▶ _Task_:
A faithful copy of every entry is the goal; keep the images out of it.

====== Source data

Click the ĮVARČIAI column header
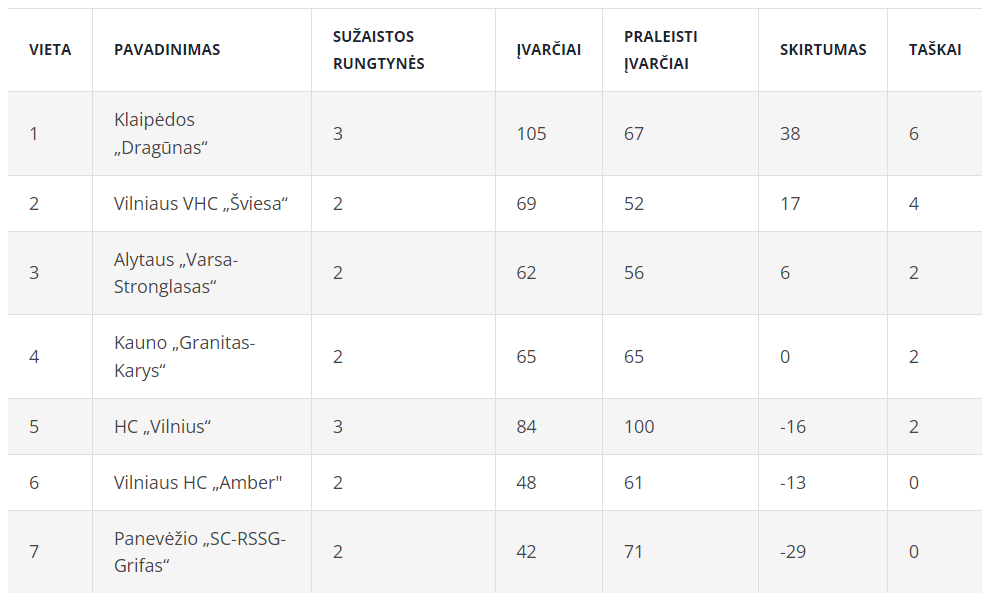 [549, 50]
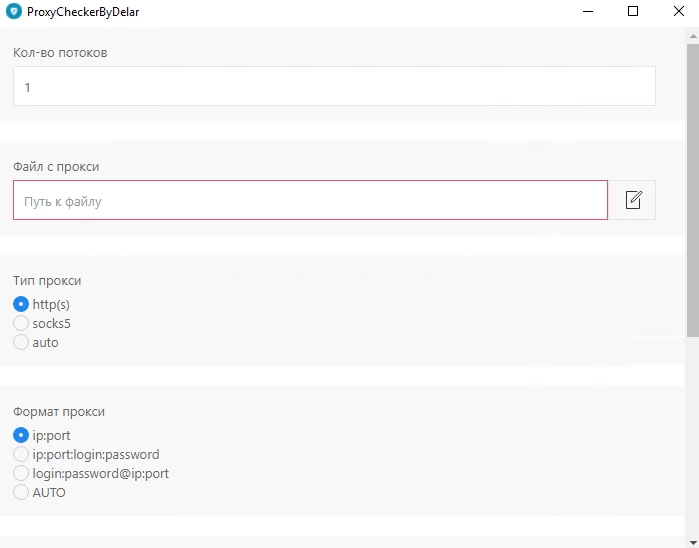Open file browse edit icon button
This screenshot has width=699, height=548.
(633, 200)
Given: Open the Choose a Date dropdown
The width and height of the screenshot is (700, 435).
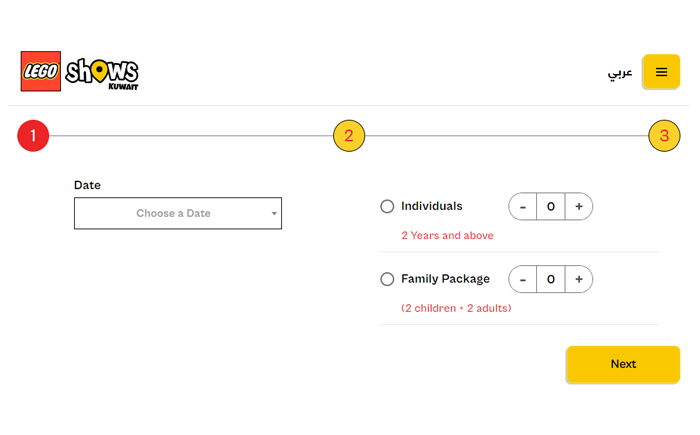Looking at the screenshot, I should click(174, 213).
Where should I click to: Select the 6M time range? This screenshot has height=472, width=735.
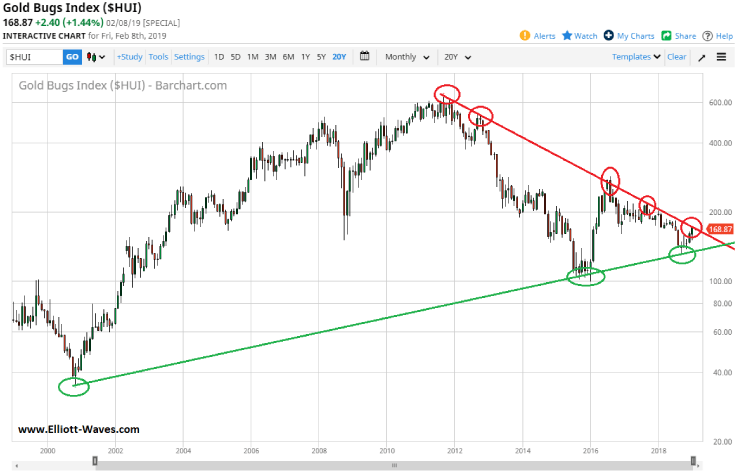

============

▶ _Reply_:
Click the ĮVARČIAI column header
 [549, 50]
Open file browse edit icon button
This screenshot has width=699, height=548.
(633, 200)
Given: Open the Choose a Date dropdown
The width and height of the screenshot is (700, 435).
Looking at the screenshot, I should click(174, 213).
Where should I click to: Select the 6M time range? This screenshot has height=472, width=735.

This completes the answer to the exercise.